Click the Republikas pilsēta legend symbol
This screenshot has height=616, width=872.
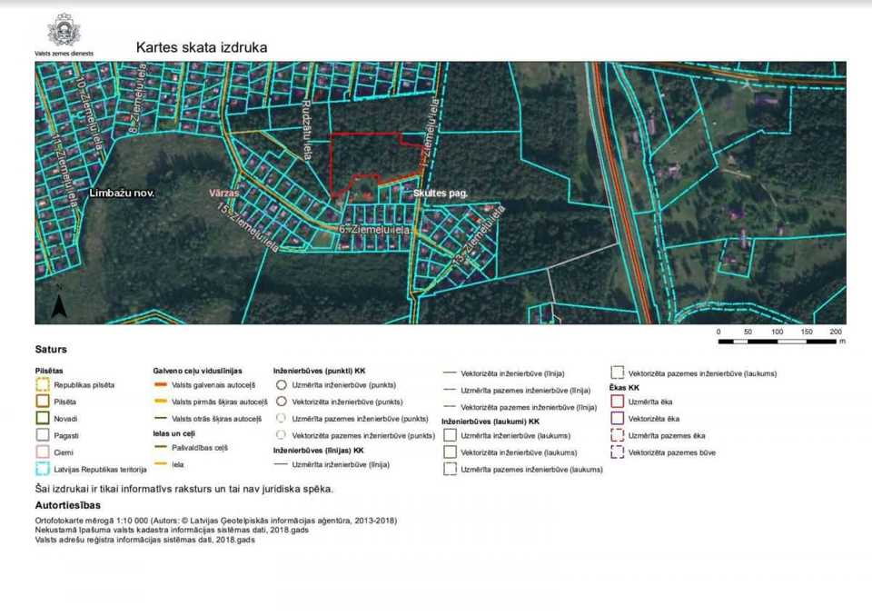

_ _ _ _ _ _ _

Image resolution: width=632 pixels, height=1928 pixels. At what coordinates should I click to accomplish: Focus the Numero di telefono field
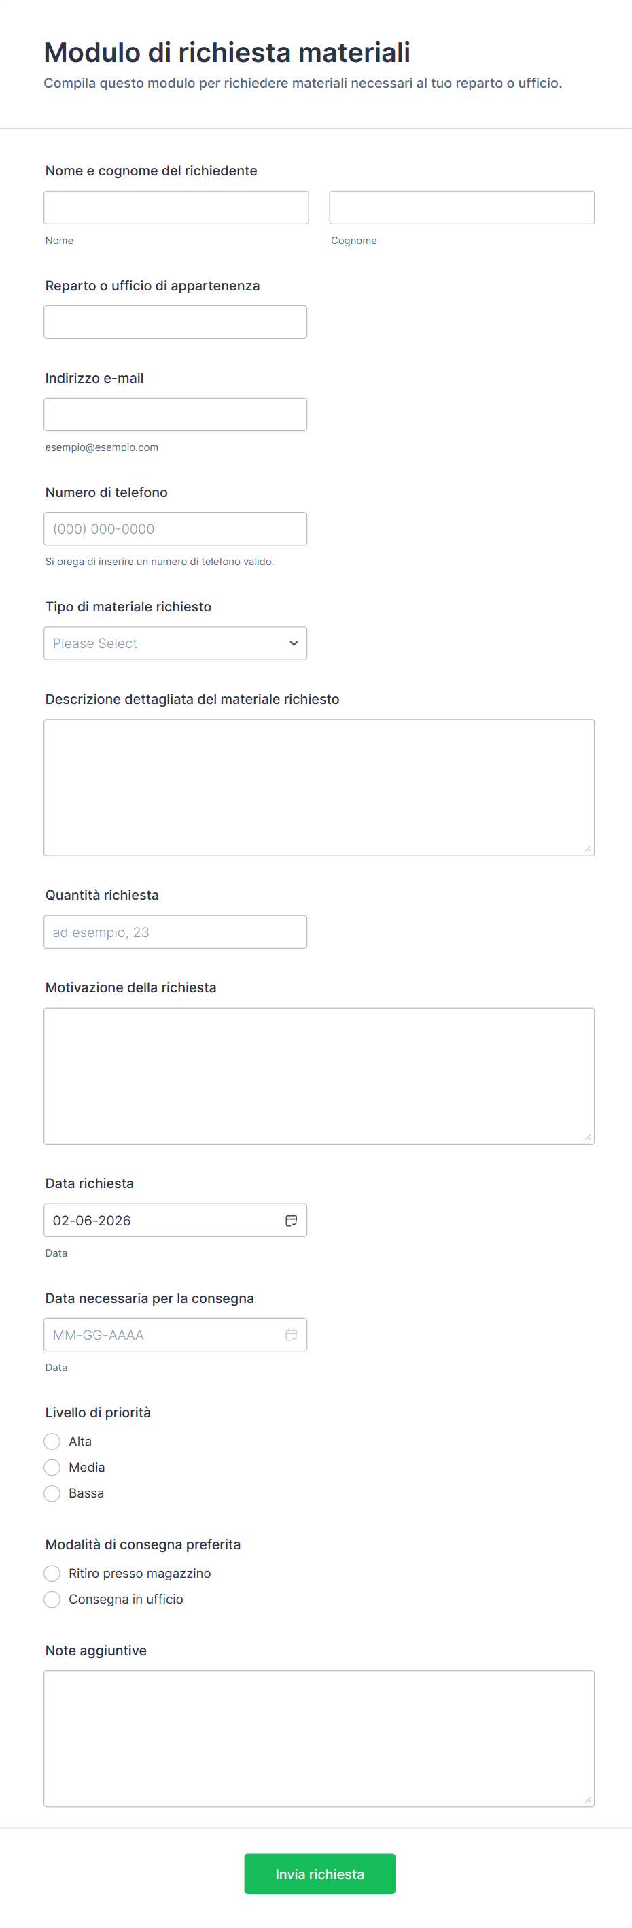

_ _ _ _ _ _ _

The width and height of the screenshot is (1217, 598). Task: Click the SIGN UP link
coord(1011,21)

_ _ _ _ _ _ _

▶ [Task details]: Your answer should be the exact lines above from the one with "Click the Republikas pilsēta legend symbol" through the one with "This screenshot has height=616, width=872.", both included, and nothing besides.

▶ [Solution for this exercise]:
Click the Republikas pilsēta legend symbol
This screenshot has height=616, width=872.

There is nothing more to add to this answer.